Девочки, окружавшие их, расхохотались.
— Il n'у a rien de drle dans tout ceci[138], — строго объяснила Черкасова, красивая, несколько сутулая классная дама шестого класса. — Дело в том, — продолжала она, подходя к Чернушке и Франк и глядя на них большими, выпуклыми, всегда насмешливыми глазами, — что m-lle Миндер оскорблена и этого так не оставит, потому что оскорбили ее взрослые девушки, грубо и сознательно.
Чернушка и Франк, встревоженные, подавленные холодным и презрительным тоном Черкасовой, побледнели, поглядели друг на друга и опустили голову.
— А вы, кажется, уже понимаете, в чем дело? — еще язвительнее продолжала Черкасова. — М-lle Миндер, виновные найдены, мне кажется, они даже и не думают отпираться.

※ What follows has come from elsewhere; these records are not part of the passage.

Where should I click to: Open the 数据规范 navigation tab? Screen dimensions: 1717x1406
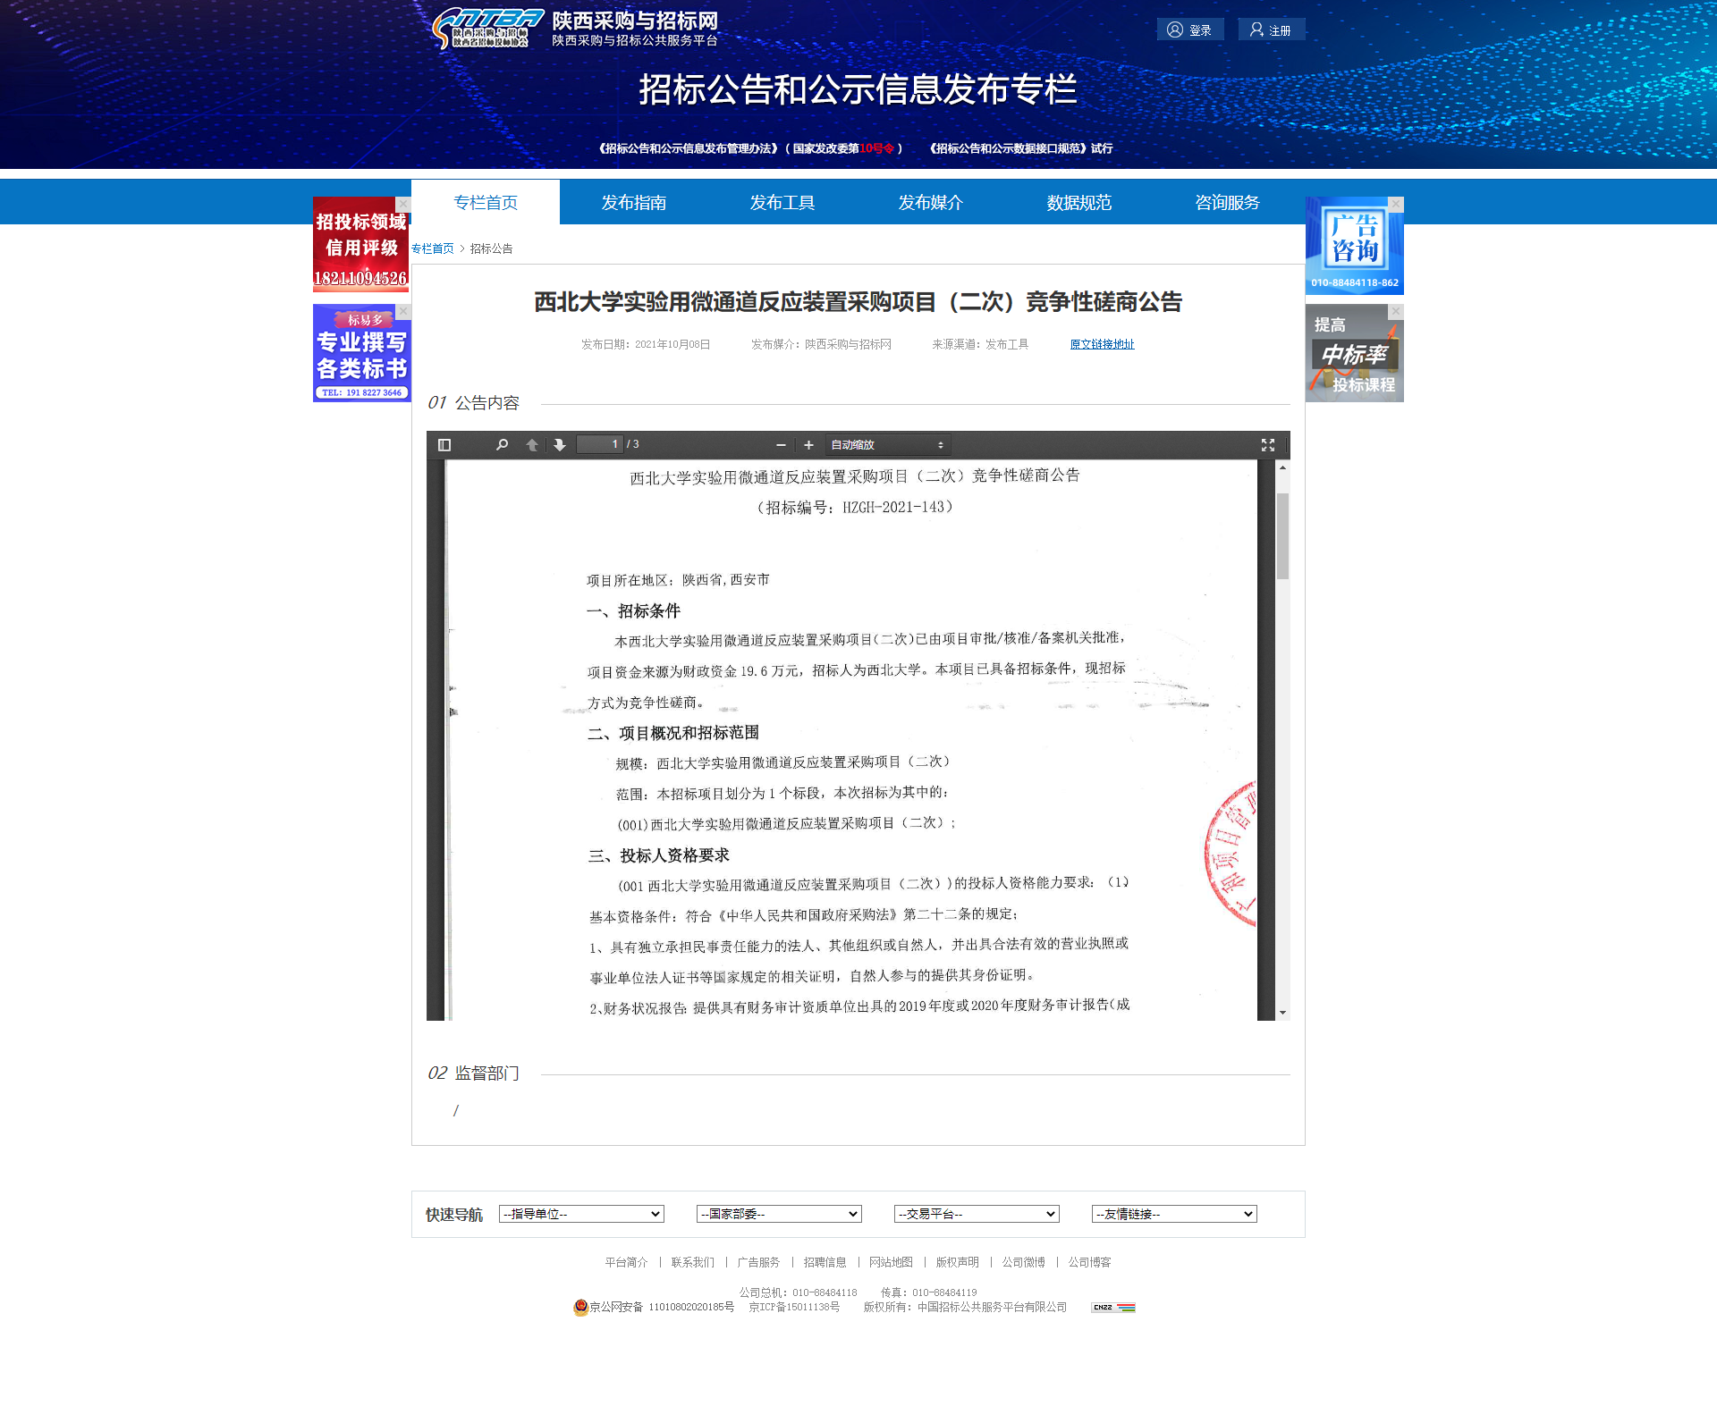click(1079, 203)

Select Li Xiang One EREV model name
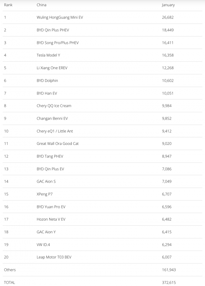(x=52, y=68)
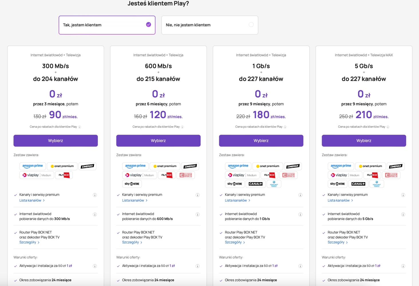Click viaplay Medium logo in 600 Mb/s plan
The width and height of the screenshot is (419, 286).
tap(139, 175)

Mchantes et mauvaises petites sottes![139] — проворчала она уже про себя.
Франк и Чернушка вспыхнули, но раньше, чем они решились ответить, Миндер налетела на них.
— Я этого так не оставлю! Я никогда не прощу такого оскорбления. Я сейчас иду к Maman. Вам обеим не дадут ни аттестата, ни диплома. Или я подам в отставку, или вас выгонят из института! — Миндер вся тряслась и едва выговаривала слова от злости. — Где карандаш, где карандаш, которым вы писали?
Франк и Чернушка переглянулись, и обе выговорили вдруг, как бы спрашивая одна другую:
— Какой карандаш?
— Синий, синий, тот самый, которым вы это написали.
— Да никакого у нас нет синего карандаша, ничего мы не писали.
— Как не писали, да как вы смеете отпираться после того, как сами сознались?
— Да в чем мы сознались? — закричала Франк.
— Вы к Салоповой бегали? — начала до сих пор молчавшая классная дама Иверсен.
— Ну, бегали, — в голос отвечали обе пойманные.
— А кто вас пустил?
— Никто! — отвечала уже дерзко Франк.
— А теперь вы откуда? — вставила Черкасова.
— Мы?
— Да что вы, как сороки, обе в один голос отвечаете? Франк, ступайте сюда и отвечайте только на вопросы, а вы, Вихорева, молчите. Где вы сейчас были? Ну, Франк, без лжи.
— Я никогда не лгу. Быи в дортуаре.
— Что вы там делали?
— Ели пеклеванник с патокой.
— Как? Еще новая гадость! Ну, это мы разберем после. Что вы делали, когда пробегали внизу мимо музыкальной комнаты?
— Постойте, постойте! — Миндер схватила Черкасову за руку. — Я хочу только спросить, знали ли вы, Франк и Вихорева, что именно я давала урок?
— Конечно, знали.
— Почему же это «конечно»? — снова язвительно подхватила Черкасова.
— А потому, что Frulein Миндер всегда за уроком музыки так бранится, что слышно на весь коридор.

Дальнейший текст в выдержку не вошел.